■ Text provided:
Thursday, October 9, 2008


The National Post Editorial appeared on Friday October 3d, under the heading, "Painful lessons from the career of Charles Smith." (It is an expanded version of the Post's on-line editorial published previously on this Blog.)

"When a profession is granted certain privileges by society -- in the form of honorifics, special legal protections, restricted competition, and the like -- it is generally understood that society will get something back in return," the editorial began.

"The final report of the Goudge inquiry into the grotesque career of pediatric pathologist Charles Smith, released this week, is enough to make one wonder why doctors still get the best, most deferential deal of all after decades of increasing insistence on being treated like businessmen," it continued.

"Smith may be a semi-psychopathic liar of the sort one might occasionally encounter in any field of work; if so, his own existence and personal conduct are ultimately of no more enduring interest than any other statistically improbable accident, like the fall of a meteorite.

The question is how a man without any formal training in forensic pathology could rise to become head of the pathology unit at the country’s flagship children’s hospital -- even after warning signs about his competence had begun to appear.

As the Goudge report notes, “As early as 1991, a year before Dr. Smith’s appointment as [Toronto SickKids unit] director, a trial judge acquitted a girl who, as a 12-year-old babysitter, had been charged with manslaughter in the death of a 16-month-old child.

His reasons for judgment strongly criticized Dr. Smith, the Crown’s central witness, for both his methodology and his conclusions.”

Exactly how many lives was Smith going to be allowed to ruin before some action was taken against him by the profession?

Plenty, as it turns out: It was 14 years before the Chief Coroner’s review of Dr. Smith’s casework commenced, and that review found fault with the findings in 20 of his investigations, 12 of which had led to criminal convictions.

Justice Stephen Goudge did not have to look far for reasons why Smith was protected for so long.

He was respected in the medical profession because he was willing, even eager, to perform pediatric autopsies -- perhaps the single most unpleasant, undesirable job in the world -- in search of evidence of abuse.

He was a dynamic, convincing lecturer, and the positive feedback he got from speaking to cops and fellow doctors, far from encouraging him to pursue continuing education in forensic pathology, convinced him he had nothing to learn from anyone.

Over the years, many pathologists had united with him in endorsing unsupported theories about particular deaths; if Smith came under scrutiny, so would their own work.

And, as the judge makes a particular point of noting, he was and is an amiable man — one who had a unique role as an advocate for the innocent and defenceless, and who thus allowed himself to become a prosecutor in the guise of an objective expert witness.

This led to the strange spectacle that took place out of public view throughout the 1990s: a near-literal parade of defendants, defendants’ family members, foreign pathologists, and worried cops and lawyers, all desperately searching for some authority that would entertain their worries about Dr. Smith.

Ontario Chief Coroner James Young and his deputy James Cairns, who were best placed to do something, had committed to a view of Dr. Smith as one of the leaders in his field.

Early on, it seems they stuck by him just because this assumption was so powerful; later, they defended him, not shrinking from the occasional lie, knowing perfectly well that he had displayed signs of carelessness, habitual deception, and incompetence.

■ Set of tasks:
(A) Answer these questions from the editorial:
(i) In what year did a trial judge acquit the girl charged in the death of a 16-month-old child?
(ii) In how many of Smith's investigations did the Chief Coroner's review find fault?
(iii) Who was the Ontario Chief Coroner?
(B) Rewrite the part of the editorial that begins at the words "Exactly how many" and stops after "learn from anyone.", substituting "speaker" for "lecturer".
The listing from here on is separate material with no connection to the editorial.

■ The data:
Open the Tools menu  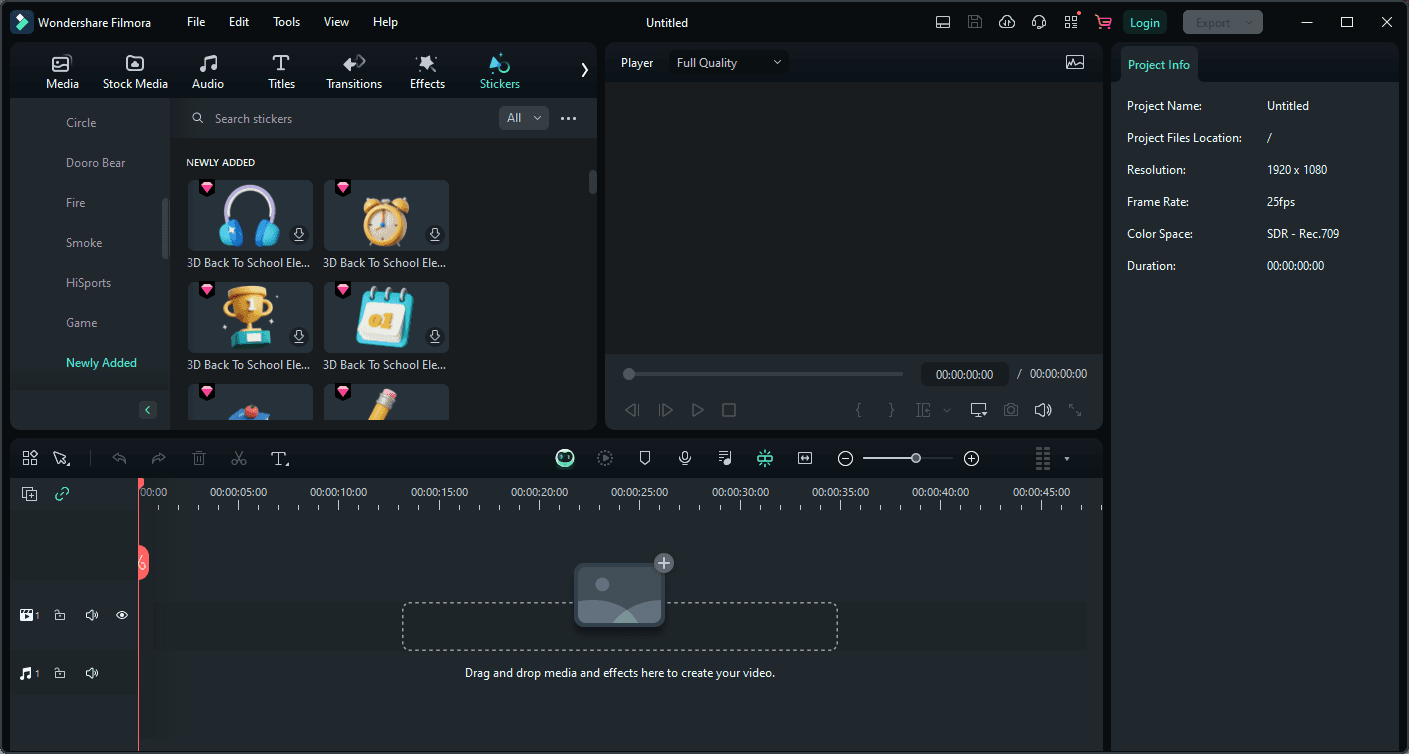tap(286, 22)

■ Completed exercise:
(A)
(i) 1991
(ii) 20
(iii) James Young

(B)
Exactly how many lives was Smith going to be allowed to ruin before some action was taken against him by the profession?

Plenty, as it turns out: It was 14 years before the Chief Coroner’s review of Dr. Smith’s casework commenced, and that review found fault with the findings in 20 of his investigations, 12 of which had led to criminal convictions.

Justice Stephen Goudge did not have to look far for reasons why Smith was protected for so long.

He was respected in the medical profession because he was willing, even eager, to perform pediatric autopsies -- perhaps the single most unpleasant, undesirable job in the world -- in search of evidence of abuse.

He was a dynamic, convincing speaker, and the positive feedback he got from speaking to cops and fellow doctors, far from encouraging him to pursue continuing education in forensic pathology, convinced him he had nothing to learn from anyone.